Jack Meltzer (August 21, 1921 – May 5, 2010) was a leading figure of urban renewal during the 1950s and 1960s primarily in the Hyde Park neighborhood on the South Side of Chicago, Illinois. He was one of three people who most shaped the direction of the future Hyde Park. He was dean of the School of Social Sciences at the University of Texas at Dallas.

== Academics ==
Meltzer studied at Wayne University (now Wayne State University) in Detroit before going on to earn a master's degree in political science from the University of Chicago in 1947. In 1983, he became dean of the School of Social Sciences at the University of Texas at Dallas.
He retired in 1986, and relocated to Washington, D.C.

== The 1950s ==
As director of planning for the South East Chicago Commission from 1954 to 1958, he took on the job of planning how millions in federal money would be spent to fend off blight in Chicago's Hyde Park and Kenwood neighborhoods. The Hyde Park Herald newspaper praised Meltzer as "a young man with a sense of humor and a sense of responsibility" in 1954 when "He was the planner in the middle of the maelstrom", said Bruce Sagan, then and now publisher of the Herald. "As a planner he had this wonderful moment to work out this new idea— the problem was it was a very controversial idea."
Throughout the mid-1950s, Meltzer was the public face of a program that dramatically reshaped the physical landscape of Hyde Park and cemented the neighborhood's reputation for public engagement on all public projects.
"No planner can proceed with a disregard for the wishes of the community if he is to succeed.
I hope the various civic groups in the community will make known their ideas and wishes to me," Meltzer said when he took up the planning of urban renewal in 1954.
Meltzer remained calm at the time when neighbors and parents harshly rebuked him for his plan to demolish housing to make way for a school expansion.

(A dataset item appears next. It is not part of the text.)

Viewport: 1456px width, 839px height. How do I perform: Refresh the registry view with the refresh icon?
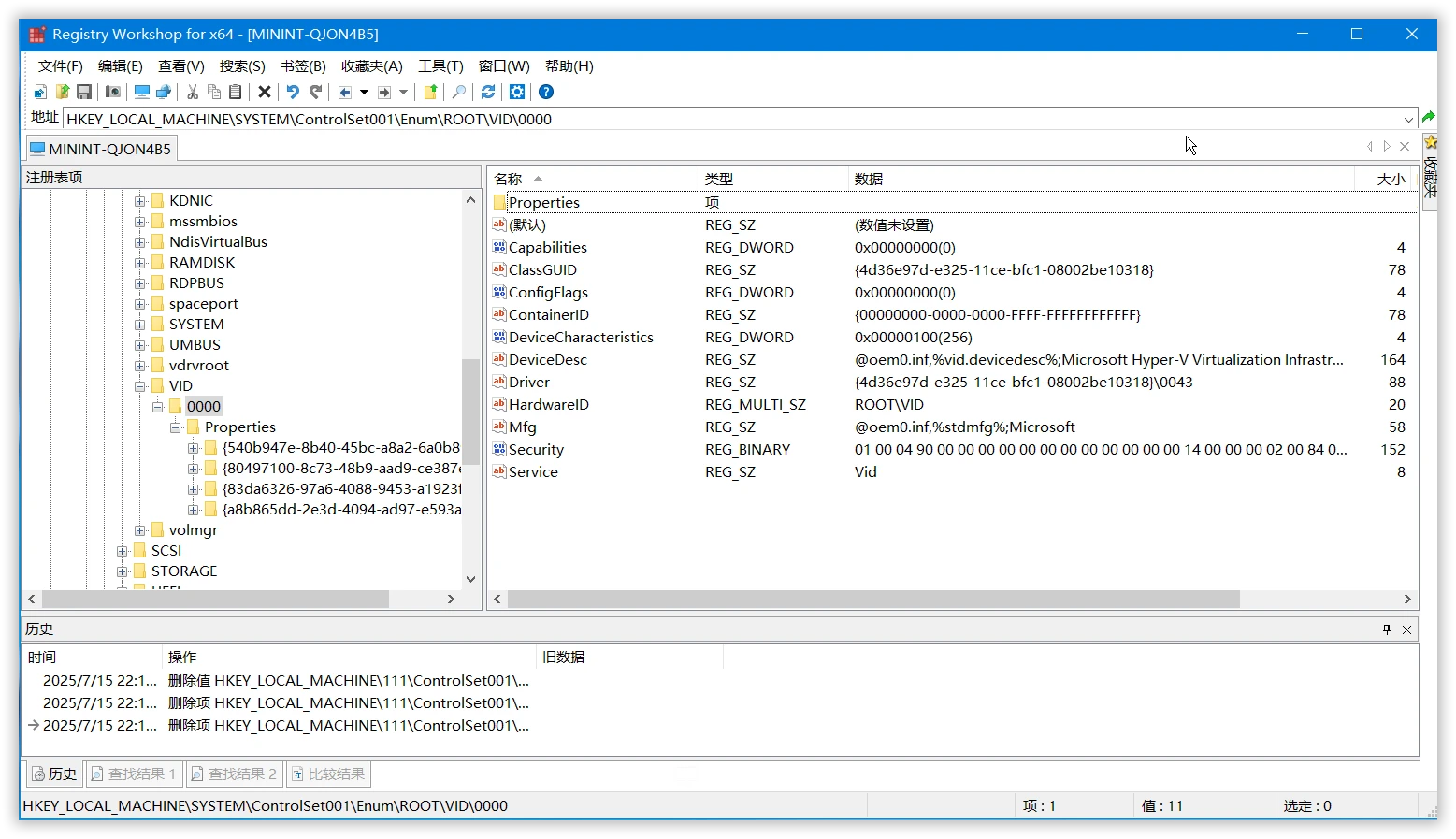coord(487,91)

"The amazing thing about Hyde Park ... is not its problems but the fact that it has resisted them", Meltzer said in 1956.

== The 1960s ==
Meltzer would reinsert himself in the city planning process again in 1964 as the city planned the expansion and rerouting of a multi-lane highway through the city's Jackson Park.
As neighborhood groups and then-Mayor Richard J. Daley clashed over competing plans, Meltzer stepped in and offered to draft a compromise plan himself.
After leaving his role at the South East Chicago Commission in 1963, Meltzer would stay in Hyde Park for another 20 years as the first director of the Center for Urban Studies at the University of Chicago.